Abstract: The concept of dataset distillation, which condenses large datasets into smaller but highly representative synthetic samples, is gaining significant traction because it addresses some of modern AI's core challenges, such as preserving the privacy of training data or storing replay memory samples for continual learning. However, unlocking the full potential of dataset distillation remains difficult due to two main issues. The first is architecture generalization: the distilled dataset often performs well with the architecture used during distillation, typically ConvNet, but struggles to generalize to others. The second is effectively distilling images at resolutions commonly found in standard datasets, such as 128x128 and 256x256. This paper introduces Latent Dataset Distillation with Diffusion Models (LD3M), a novel approach that is the first to combine a modified diffusion process in latent space with dataset distillation to address these issues. LD3M allows for more effective distillation of images with resolutions of 128x128 or 256x256 and improved generalization across various architectures. Additionally, LD3M enables fine control over both distillation speed and dataset quality by adjusting the number of diffusion steps. Experimental results demonstrate that LD3M outperforms state-of-the-art methods by up to 4.8 percentage points for one image per class and 4.2 percentage points for ten images per class across several ImageNet subsets.
Submission Length: Long submission (more than 12 pages of main content)
Changes Since Last Submission: - Paragraph <Impact of Diffusion> added into the results section with an additional table (see Table 6).
- Paragraph <Improved Gradient Flow> added into the results section with an additional figure (see Figure 7).
- The application of dataset privacy preservation is more detailed in the introduction.
- The methodology section clarifies the timesteps used in this work (T=20 and T=10).
- We added the time steps used in the results section for clarity.
- A1 is expanded with an analysis of classical image generation with our modification, also highlighting that LD3M is specifically tailored to dataset distillation and should not be used in classical image generation as the reverse process is altered. An additional figure was added (see Figure 8)
- A new section, A2, was added for an algorithmic description of LD3M.
- Including of DPM-Solver as future work
- Including how the selection of T happened w.r.t. Fig. 5.

§ Task 1: From the LD3M paper summary, transcribe the stretch from "Submission Length: Long" through "(see Table 6).".
§ Task 2: List every table and figure that the LD3M paper summary refers to by number.
§ Task 3: According to the LD3M paper summary, by up to how many percentage points does LD3M outperform state-of-the-art methods for ten images per class?

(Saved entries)

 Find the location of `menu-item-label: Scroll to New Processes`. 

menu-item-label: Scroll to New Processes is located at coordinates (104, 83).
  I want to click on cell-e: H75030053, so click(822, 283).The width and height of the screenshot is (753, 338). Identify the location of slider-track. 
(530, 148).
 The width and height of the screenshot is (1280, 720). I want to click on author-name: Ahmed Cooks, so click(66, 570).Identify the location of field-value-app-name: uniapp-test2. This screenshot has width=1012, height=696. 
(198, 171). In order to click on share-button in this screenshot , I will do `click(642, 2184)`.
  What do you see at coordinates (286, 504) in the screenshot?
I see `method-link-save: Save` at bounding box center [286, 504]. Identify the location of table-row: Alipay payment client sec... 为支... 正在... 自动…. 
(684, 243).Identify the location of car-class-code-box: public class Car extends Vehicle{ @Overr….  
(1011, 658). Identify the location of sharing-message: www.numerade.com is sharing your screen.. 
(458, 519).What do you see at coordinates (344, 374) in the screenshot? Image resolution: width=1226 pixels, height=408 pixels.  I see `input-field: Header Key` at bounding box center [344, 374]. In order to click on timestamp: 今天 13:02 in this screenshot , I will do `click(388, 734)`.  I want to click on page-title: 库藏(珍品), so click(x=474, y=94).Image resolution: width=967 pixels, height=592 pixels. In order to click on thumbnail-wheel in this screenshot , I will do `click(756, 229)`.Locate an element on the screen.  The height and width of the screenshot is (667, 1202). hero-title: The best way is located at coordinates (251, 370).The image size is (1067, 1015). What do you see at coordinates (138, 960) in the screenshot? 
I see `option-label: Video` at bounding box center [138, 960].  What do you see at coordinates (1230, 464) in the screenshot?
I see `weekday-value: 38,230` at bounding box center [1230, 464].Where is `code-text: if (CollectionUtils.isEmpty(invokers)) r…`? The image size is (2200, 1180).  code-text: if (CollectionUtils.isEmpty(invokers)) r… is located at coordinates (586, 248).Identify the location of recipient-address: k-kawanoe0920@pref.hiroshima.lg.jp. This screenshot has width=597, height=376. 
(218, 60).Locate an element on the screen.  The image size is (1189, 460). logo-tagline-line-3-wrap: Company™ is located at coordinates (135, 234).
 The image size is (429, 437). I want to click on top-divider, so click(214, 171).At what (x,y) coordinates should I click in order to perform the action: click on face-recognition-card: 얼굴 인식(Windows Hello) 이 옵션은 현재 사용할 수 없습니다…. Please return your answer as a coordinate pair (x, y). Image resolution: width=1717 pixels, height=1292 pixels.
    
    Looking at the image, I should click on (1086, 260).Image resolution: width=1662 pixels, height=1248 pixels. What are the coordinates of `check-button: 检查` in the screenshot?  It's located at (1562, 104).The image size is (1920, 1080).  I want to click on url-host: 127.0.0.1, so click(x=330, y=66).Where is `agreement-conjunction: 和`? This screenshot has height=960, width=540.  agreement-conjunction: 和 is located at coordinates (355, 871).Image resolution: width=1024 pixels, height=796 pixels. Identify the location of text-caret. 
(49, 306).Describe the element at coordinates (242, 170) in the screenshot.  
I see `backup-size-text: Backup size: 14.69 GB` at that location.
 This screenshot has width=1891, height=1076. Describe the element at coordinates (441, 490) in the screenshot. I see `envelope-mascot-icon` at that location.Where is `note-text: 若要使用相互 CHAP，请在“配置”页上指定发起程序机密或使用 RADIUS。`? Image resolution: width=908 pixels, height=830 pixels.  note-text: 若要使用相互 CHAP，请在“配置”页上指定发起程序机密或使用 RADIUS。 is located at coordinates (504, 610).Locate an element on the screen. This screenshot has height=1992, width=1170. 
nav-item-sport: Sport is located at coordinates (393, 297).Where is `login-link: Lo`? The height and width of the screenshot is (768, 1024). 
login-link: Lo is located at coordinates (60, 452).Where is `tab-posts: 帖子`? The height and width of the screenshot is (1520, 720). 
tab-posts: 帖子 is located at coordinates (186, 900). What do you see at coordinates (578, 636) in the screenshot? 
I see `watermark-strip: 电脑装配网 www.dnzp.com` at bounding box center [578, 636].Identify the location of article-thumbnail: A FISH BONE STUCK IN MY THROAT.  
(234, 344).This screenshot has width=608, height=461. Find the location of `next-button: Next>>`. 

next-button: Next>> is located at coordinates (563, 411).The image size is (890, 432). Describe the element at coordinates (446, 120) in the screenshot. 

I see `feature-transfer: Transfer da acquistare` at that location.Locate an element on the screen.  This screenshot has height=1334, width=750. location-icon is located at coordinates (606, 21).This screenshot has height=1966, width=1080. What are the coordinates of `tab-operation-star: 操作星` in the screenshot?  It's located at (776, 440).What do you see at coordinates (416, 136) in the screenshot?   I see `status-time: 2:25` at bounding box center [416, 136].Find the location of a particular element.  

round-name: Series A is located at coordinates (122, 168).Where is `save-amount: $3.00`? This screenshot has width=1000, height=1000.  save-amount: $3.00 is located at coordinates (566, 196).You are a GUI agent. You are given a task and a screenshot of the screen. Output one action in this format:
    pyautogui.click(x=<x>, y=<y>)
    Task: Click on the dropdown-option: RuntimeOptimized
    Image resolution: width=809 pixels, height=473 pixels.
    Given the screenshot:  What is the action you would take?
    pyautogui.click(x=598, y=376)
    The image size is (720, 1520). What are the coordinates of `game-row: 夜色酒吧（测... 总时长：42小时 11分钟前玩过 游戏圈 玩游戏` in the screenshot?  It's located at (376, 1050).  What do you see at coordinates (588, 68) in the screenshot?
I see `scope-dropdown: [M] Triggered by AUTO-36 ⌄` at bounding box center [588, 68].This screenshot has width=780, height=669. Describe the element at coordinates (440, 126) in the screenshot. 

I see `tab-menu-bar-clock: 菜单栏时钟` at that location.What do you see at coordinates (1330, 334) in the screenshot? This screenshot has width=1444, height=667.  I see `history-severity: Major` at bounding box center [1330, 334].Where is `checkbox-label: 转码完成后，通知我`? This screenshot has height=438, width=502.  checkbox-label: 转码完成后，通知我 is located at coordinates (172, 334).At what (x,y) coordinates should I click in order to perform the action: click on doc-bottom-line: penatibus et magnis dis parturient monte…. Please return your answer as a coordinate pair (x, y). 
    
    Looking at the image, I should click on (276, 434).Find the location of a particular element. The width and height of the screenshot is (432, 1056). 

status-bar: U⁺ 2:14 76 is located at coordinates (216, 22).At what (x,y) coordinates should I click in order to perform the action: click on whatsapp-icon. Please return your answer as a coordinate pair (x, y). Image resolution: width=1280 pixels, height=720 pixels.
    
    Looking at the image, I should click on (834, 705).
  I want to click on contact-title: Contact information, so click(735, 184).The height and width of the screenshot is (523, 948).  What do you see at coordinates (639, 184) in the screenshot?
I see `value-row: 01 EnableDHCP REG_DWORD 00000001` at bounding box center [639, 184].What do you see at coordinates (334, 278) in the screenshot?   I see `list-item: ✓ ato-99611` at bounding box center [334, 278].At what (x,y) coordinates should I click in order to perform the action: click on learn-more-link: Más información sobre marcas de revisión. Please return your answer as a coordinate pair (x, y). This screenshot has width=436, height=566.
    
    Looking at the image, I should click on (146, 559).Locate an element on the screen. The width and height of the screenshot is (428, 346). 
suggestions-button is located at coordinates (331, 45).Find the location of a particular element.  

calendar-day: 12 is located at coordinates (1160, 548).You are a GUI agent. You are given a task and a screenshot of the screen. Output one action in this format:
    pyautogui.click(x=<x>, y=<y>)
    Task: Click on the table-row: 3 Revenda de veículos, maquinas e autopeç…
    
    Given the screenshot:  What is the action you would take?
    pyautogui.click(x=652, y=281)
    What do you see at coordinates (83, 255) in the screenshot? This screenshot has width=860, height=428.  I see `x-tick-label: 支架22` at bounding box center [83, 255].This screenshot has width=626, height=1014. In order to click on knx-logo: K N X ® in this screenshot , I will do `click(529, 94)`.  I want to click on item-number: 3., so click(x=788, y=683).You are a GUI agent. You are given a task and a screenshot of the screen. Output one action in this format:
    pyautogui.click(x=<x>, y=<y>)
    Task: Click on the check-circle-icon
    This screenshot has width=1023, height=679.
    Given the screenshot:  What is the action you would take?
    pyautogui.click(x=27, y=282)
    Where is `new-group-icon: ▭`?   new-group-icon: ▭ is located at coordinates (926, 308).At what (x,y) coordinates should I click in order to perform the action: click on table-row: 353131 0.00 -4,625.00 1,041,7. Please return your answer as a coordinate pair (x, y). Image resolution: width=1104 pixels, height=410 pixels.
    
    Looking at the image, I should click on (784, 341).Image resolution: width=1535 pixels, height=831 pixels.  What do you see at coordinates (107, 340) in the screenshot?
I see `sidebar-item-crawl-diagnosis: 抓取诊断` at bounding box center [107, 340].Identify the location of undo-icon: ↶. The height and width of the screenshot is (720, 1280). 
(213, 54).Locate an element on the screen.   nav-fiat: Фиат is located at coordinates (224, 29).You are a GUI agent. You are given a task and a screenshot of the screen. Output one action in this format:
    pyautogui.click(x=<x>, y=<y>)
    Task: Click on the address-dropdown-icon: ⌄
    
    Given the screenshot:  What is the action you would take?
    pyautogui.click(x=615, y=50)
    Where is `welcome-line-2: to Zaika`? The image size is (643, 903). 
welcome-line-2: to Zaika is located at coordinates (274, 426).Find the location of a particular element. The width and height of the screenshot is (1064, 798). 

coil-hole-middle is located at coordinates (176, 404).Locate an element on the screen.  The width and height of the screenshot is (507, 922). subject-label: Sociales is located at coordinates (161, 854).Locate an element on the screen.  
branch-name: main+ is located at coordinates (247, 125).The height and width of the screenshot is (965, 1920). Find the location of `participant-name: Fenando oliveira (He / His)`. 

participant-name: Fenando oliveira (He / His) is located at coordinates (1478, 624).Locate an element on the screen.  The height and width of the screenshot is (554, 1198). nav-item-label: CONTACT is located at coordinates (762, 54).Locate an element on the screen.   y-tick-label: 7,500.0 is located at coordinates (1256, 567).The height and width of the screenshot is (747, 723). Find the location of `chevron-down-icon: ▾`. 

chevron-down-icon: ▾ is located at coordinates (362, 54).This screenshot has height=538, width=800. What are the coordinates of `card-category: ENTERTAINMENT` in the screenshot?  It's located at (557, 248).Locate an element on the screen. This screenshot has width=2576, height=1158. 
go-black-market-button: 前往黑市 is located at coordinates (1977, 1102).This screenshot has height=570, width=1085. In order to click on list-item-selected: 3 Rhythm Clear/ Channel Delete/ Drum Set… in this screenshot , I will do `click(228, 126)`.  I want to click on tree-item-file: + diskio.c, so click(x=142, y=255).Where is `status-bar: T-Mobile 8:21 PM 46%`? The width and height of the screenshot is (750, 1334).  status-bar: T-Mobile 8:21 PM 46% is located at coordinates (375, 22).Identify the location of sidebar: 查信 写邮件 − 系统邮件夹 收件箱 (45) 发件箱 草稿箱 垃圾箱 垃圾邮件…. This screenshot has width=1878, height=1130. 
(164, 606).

§ Exercise output 1:
Submission Length: Long submission (more than 12 pages of main content)
Changes Since Last Submission: - Paragraph <Impact of Diffusion> added into the results section with an additional table (see Table 6).

§ Exercise output 2: Table 6, Figure 7, Figure 8, Fig. 5

§ Exercise output 3: Up to 4.2 percentage points.